Submitted to: Annual Meeting Canadian Society of Microbiologists
Publication Type: Abstract only
Publication Acceptance Date: 6/15/2005
Publication Date: N/A
Citation: Interpretive Summary:
Technical Abstract: Biological control of soilborne pathogens by 2,4-diacetylphloroglucinol (DAPG)-producing isolates of Pseudomonas fluorescens (rhizobacteria) offers a sustainable means of controlling root diseases, but efficacy of the isolates is subject to environmental factors. Our laboratory is identifying host traits that govern interactions with rhizobacteria, with the view to improving biological control in the field. We measured populations of two isolates of P. fluorescens on soil-grown roots of 28 cultivars of Triticum aestivum L. (hexaploid wheat). Isolate Q8r1-96 persisted in the rhizosphere of most cultivars longer than isolate Q2-87, but certain cultivars supported high populations of both isolates, whereas others supported low populations of both.

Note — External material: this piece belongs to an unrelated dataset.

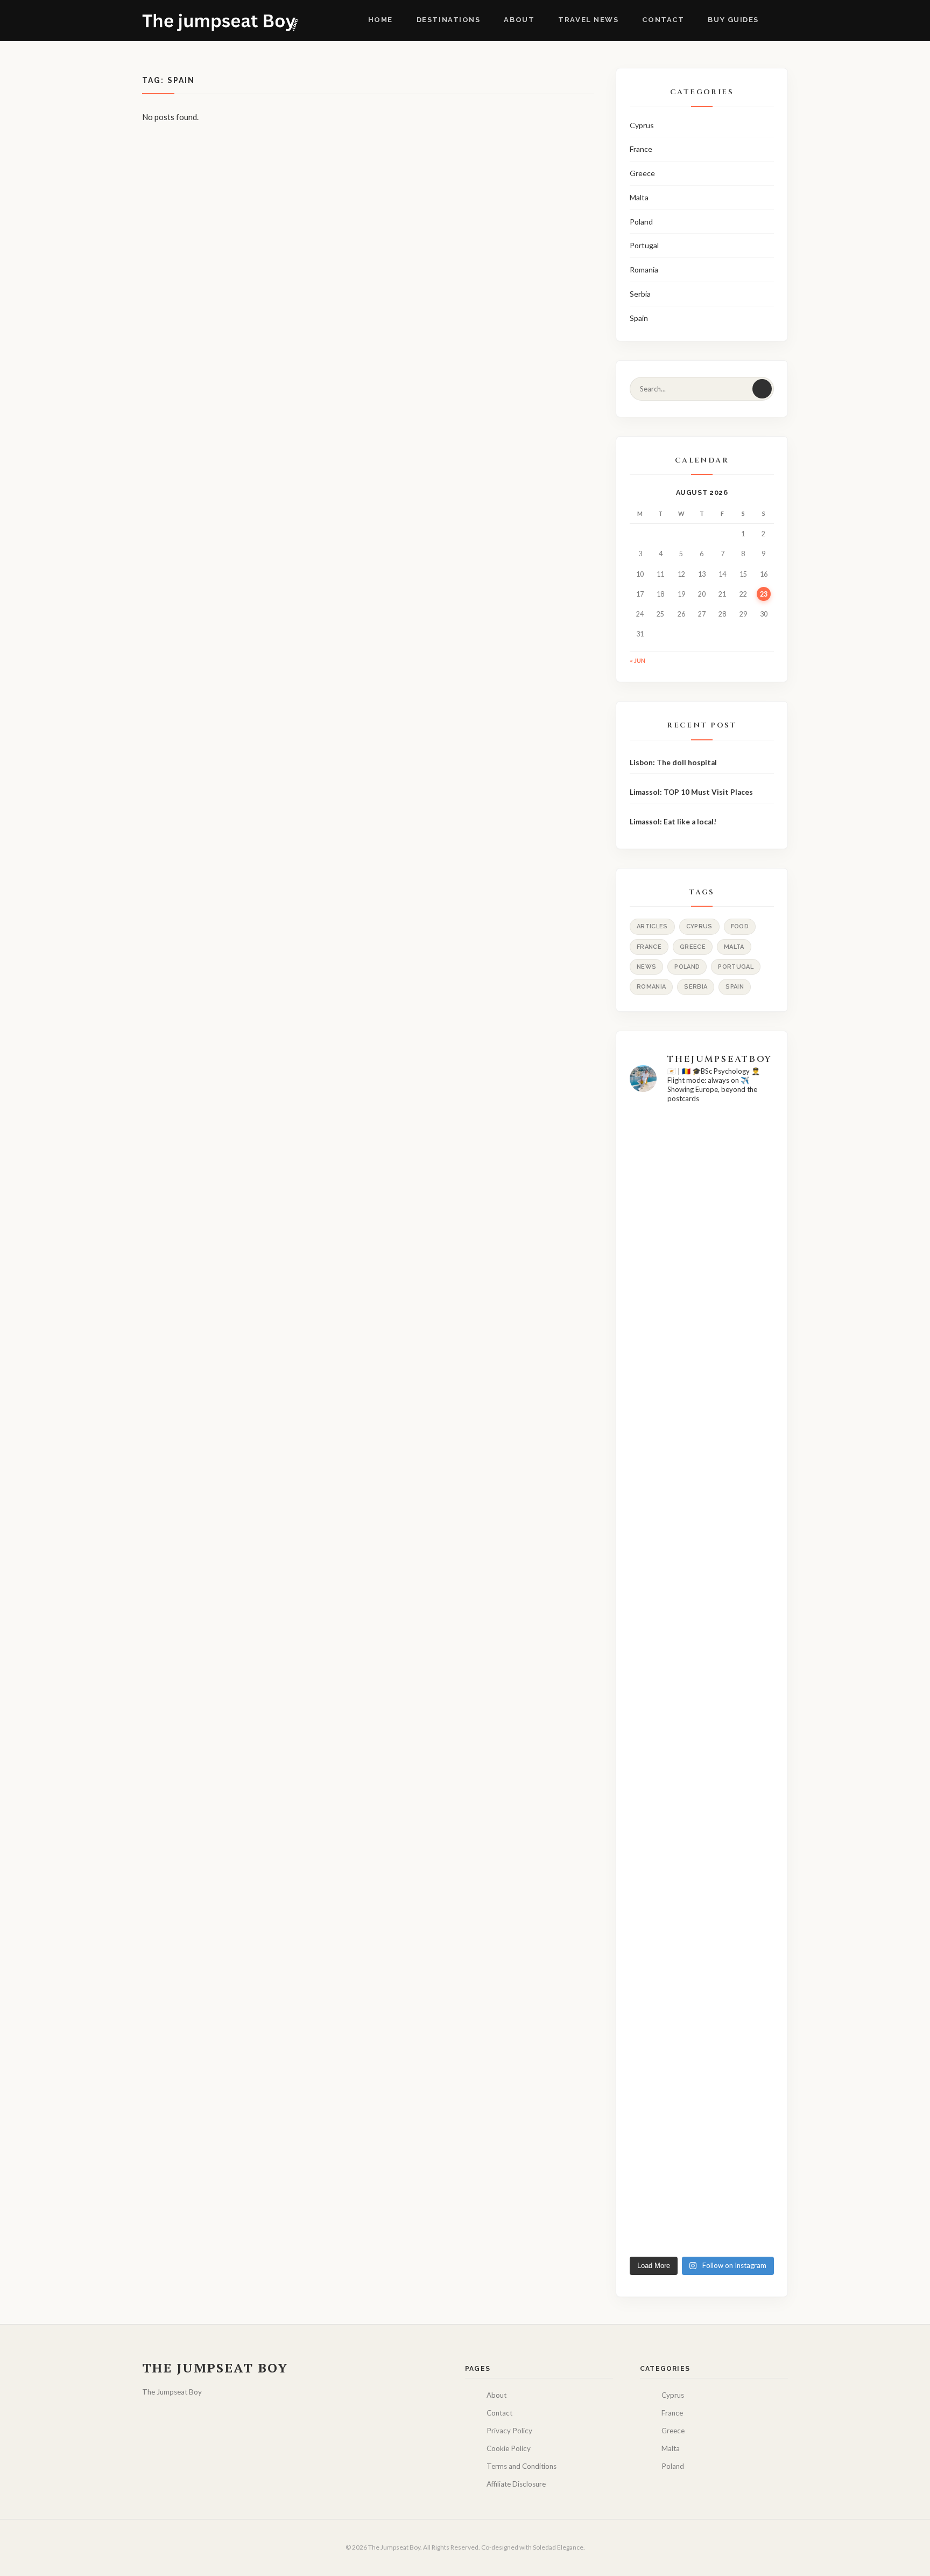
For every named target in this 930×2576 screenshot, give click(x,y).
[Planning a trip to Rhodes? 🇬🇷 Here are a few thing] (702, 1226)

Differential rhizosphere colonization was not due to differences in aggressiveness, as both Q8r1-96 and Q2-87 rapidly colonized wheat roots within four days of seed inoculation. Using three cultivars representing each colonization phenotype, we examined the relationship between cultivar and bacterial isolate in accumulation of DAPG, a pathogen-suppressive polyketide metabolite known to exert phytotoxic effects. Accumulation of DAPG was higher on roots colonized with Q8r1-96, compared to Q2-87, four days after seed inoculation and growth in Petri plates. These results were consistent with the relative production of DAPG by the isolates in culture. However, DAPG production by Q8r1-96 was much greater than Q2-87 on cv. Tara, whereas no difference was observed on cv. Buchanan. The accumulation patterns could not be attributed to differences in rhizoplane population densities, or to the greater root surface area of Tara. Our findings indicate that DAPG accumulation in the wheat rhizosphere is independent of population density, but dependent on an interaction between host and bacterial genotypes. Progress in identifying the host determinants of differential accumulation using micorarrays and other approaches will be presented.